I call the “Soul Coast the Gold Coast.” There are folks on the North Side who have prosperity and are doing well, but there are parts of the district that are not doing well. No one can have prosperity if we all are not prosperous. I want to bring prosperity to the district. The folks on the Northend who have achieved it—I want to make sure to spread that out. I want to make sure we have equal funding in our schools across the district. That’s extremely important to make sure our blocks are safe where people can walk and grab coffee or a sandwich and feel safe to do so.
What’s one of the top priorities on your list if elected?
My top priority is economic development. It would bring jobs to the community. It would also end the violence that is in the district.
As a businessman, what kind of business do you have and how long have you had it? From a business, what has been the challenges of having a business in the 5th District. Small businesses in particular?
One thing I’m very happy about is my involvement on two boards: The Quad Development Communities, Corp. (QDC)–it supports small businesses, connects them to support services, wrap around services, resources for their business; and then the Greater Englewood CDC– that has also brought Whole Foods to Englewood.

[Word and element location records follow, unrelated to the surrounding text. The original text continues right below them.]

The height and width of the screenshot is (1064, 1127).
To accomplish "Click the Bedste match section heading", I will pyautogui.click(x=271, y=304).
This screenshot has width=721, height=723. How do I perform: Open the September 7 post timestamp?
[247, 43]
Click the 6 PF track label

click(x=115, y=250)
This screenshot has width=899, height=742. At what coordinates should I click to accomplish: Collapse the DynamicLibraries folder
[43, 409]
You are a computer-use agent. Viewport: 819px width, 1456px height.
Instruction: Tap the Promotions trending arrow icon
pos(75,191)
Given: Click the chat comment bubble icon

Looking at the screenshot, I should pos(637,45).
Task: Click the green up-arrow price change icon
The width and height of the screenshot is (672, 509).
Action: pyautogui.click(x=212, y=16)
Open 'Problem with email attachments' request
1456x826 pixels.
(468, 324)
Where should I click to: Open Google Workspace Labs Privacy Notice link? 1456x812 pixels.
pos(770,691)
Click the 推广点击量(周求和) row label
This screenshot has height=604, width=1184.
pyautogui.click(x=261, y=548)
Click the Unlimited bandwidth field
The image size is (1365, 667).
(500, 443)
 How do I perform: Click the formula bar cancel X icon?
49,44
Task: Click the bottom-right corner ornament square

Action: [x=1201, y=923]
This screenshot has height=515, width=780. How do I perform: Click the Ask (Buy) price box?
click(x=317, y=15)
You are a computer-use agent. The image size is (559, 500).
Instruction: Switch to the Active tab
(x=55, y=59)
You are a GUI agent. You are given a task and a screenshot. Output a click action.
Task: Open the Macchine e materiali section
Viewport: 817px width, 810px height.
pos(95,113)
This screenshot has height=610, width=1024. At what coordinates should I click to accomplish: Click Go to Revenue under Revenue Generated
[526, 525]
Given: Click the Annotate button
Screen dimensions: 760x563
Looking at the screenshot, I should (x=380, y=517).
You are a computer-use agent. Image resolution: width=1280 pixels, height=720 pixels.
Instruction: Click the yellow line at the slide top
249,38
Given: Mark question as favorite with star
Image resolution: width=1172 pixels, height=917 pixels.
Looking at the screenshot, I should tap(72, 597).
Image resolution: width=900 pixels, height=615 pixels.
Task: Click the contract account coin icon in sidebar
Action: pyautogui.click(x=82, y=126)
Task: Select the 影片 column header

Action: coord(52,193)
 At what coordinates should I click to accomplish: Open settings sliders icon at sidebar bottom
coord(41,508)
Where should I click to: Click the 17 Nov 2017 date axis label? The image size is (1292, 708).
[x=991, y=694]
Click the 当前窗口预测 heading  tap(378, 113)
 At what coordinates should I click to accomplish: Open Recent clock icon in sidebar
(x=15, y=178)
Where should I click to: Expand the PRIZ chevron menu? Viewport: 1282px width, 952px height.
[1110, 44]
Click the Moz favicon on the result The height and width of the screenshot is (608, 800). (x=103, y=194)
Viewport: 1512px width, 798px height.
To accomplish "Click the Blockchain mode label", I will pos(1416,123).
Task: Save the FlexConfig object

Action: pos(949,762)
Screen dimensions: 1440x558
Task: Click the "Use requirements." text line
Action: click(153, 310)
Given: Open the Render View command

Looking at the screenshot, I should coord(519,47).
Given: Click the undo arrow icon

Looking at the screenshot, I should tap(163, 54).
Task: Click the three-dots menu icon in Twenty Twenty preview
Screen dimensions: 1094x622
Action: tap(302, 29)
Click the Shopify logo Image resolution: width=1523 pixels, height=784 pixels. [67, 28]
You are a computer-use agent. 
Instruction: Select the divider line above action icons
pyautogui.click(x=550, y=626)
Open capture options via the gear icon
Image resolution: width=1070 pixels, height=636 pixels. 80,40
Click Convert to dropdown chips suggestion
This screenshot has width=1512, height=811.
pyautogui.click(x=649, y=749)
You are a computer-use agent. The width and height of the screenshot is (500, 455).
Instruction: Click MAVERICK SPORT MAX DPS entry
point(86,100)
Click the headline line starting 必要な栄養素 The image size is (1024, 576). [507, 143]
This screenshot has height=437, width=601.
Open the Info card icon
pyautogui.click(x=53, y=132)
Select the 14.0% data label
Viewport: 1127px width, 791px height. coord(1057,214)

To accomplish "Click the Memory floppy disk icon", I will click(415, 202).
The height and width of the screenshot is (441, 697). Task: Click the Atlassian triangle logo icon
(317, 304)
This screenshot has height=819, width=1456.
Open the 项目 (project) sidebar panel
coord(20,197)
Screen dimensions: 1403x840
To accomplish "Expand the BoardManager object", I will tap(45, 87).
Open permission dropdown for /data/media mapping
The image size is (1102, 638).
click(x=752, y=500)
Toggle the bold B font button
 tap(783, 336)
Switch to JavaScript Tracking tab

Those skills are in my toolkit for Springfield. I want to continue to support small businesses to give them the resources they need, and I will continue to do so as the next State Representative in the 5th District.
I often sit down with people to find out what their issues are and how to help them with the needs and concerns that they have whether that be life insurance, investment or their pensions or try to figure out how should they pull money out. I’ve been that person who’s helped people achieve and reach their dreams. I will continue to do so in the legislature.
With the Affordable Care Act being threatened, as a State Representative, what would you do to empower quality healthcare for constituents who may not have access?
As a small business owner, I pay my own health insurance and I have a high deductible. It’s extremely important that I also have care for my employees, but it’s extremely [expensive] for a small business owner. God forbid I get sick because my deductible is high. I understand we need to reform our healthcare particularly in the state of Illinois. We need to make sure it’s equitable across the board like for single parents, and we need to make that we’re putting reforms into place.
What’s behind the Ken Dunkin ‘sell out’ ads?
We were put in harm’s way. Our senior funding was lost and also funding for our daycare centers. So, folks that need services were hurt by former State Rep. Ken Dunkin and his votes and movements. I think that people need to know that and remember that. I know he’s said he’s made some mistakes, but the mistakes he’s made—hurt us. If you look at certain pockets of the district, it is still very depressing. Some of the areas of the South  were hurt by the budget impasse. People need to understand we were sold bad goods.
What was your relationship with then State Rep. Dunkin as a businessman?
I know Ken Dunkin and we’re neighbors. I thought he understood the issues living where he does, but sometimes we lose our way. We forget about the folks that we’re serving, and I believe that is what happened. At some point, 13 years of being in service, Mr. Dunkin lost his way. We have folks who are in lock and step with the community and the concerns and the issues of the community—to be able to voice that in Springfield.
How can people become familiar with Lamont Robinson?
I am out every day in the district. If I can’t reach you in a high rise or in the neighborhood, I am calling even after dark. I want to make sure I’m reaching the voters and having conversations with them, making sure they know that I understand.